= Bizz Nizz =

Dance act

Bizz Nizz was a Belgian dance act formed in 1989 by Jean-Paul de Coster of Antwerp.

The dancefloor-filling singles "We're Gonna Catch You!" and "Don't Miss the Party Line" were both substantial hits across Europe. In the UK, "Don't Miss the Party Line" reached number seven on the UK Singles Chart in April 1990.

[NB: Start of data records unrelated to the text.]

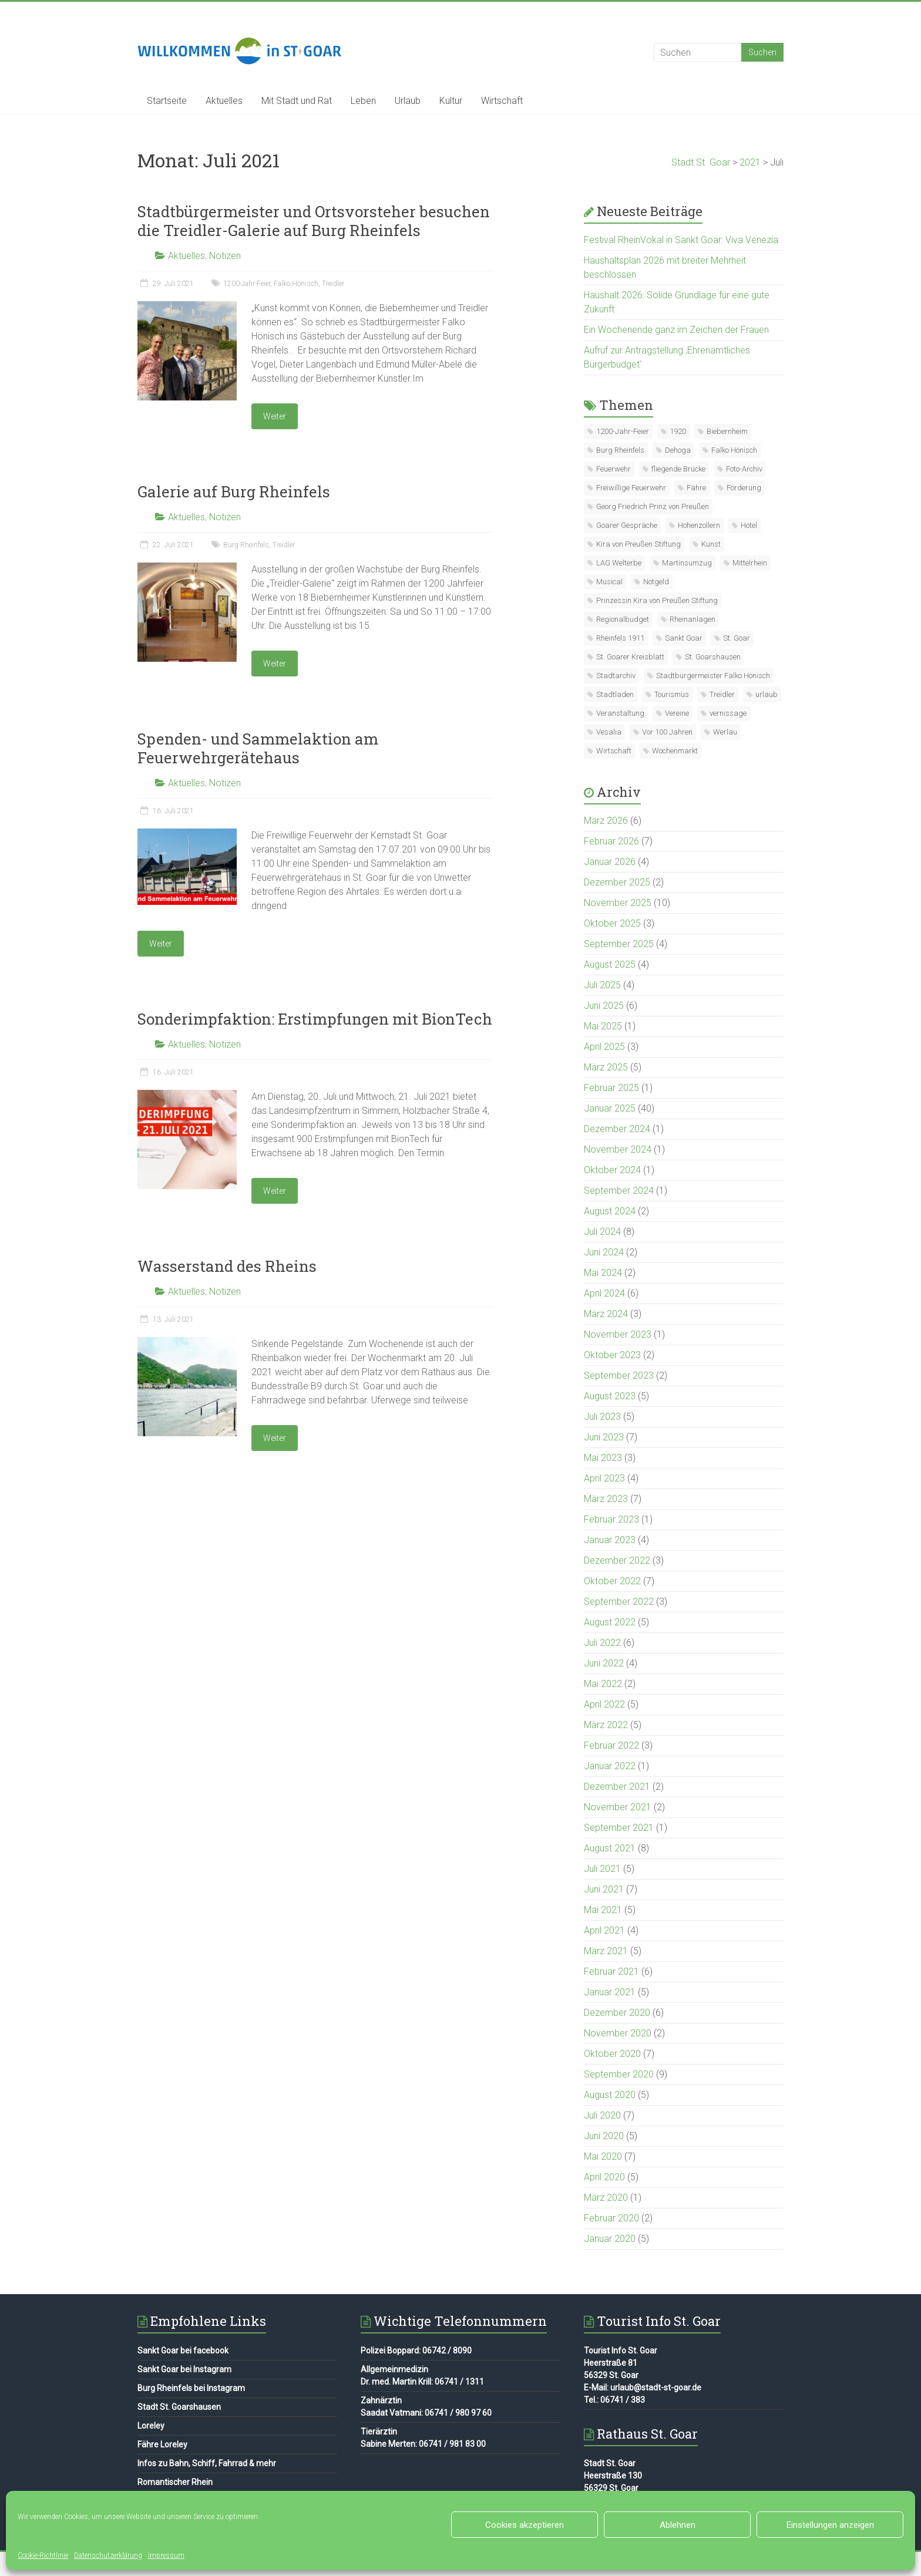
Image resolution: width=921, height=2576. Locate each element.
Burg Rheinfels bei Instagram (191, 2388)
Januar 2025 (610, 1108)
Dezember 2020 (617, 2012)
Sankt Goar (683, 638)
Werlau (725, 732)
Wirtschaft (502, 100)
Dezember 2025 (617, 882)
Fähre (696, 487)
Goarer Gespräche (626, 525)
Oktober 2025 (612, 923)
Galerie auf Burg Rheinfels (233, 491)
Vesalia (608, 732)
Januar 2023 (610, 1539)
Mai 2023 (603, 1457)
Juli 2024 (602, 1231)
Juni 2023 (604, 1437)
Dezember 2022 (617, 1560)
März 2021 (606, 1951)
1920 (678, 431)
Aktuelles (224, 100)
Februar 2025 (611, 1087)
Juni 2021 (604, 1889)
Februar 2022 (611, 1745)
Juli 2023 (602, 1416)
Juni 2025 (604, 1005)
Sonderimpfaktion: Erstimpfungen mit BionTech (314, 1019)
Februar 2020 (611, 2218)
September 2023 (619, 1375)
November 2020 (617, 2033)
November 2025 (617, 902)
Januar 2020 (610, 2238)
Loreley (150, 2425)
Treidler (333, 284)
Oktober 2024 (612, 1170)
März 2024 (606, 1313)
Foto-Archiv (744, 468)
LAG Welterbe (618, 562)
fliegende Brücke (678, 468)
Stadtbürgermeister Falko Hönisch (713, 675)
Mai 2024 (603, 1272)
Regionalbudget (622, 619)
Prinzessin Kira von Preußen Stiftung (657, 600)
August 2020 (610, 2094)
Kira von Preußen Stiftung (638, 544)
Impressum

The following year, de Coster and the band's remixer Phil Wilde formed 2 Unlimited, with performers Ray Slijngaard and Anita Doth.

==Discography==

| Year | Single | Peak positions |  |  |  |  |  |  |
| BEL (FLA) | AUS | AUT | GER | ITA | IRE | UK |
| 1989 | "We're Gonna Catch You!" | — | — | — | — | — | — | — |
| 1990 | "Don't Miss the Party Line" | 24 | 124 | 9 | 10 | 20 | 9 | 7 |
| "Get Into Trance" | — | — | — | 28 | 47 | — | — |
| 1996 | "Dabadabiaboo" | — | — | — | — | — | — | — |
| 1997 | "Party People" | — | — | — | — | — | — | — |
| 1998 | "Get Up and Boogie" | — | — | — | — | — | — | — |
"—" denotes releases that did not chart or were not released.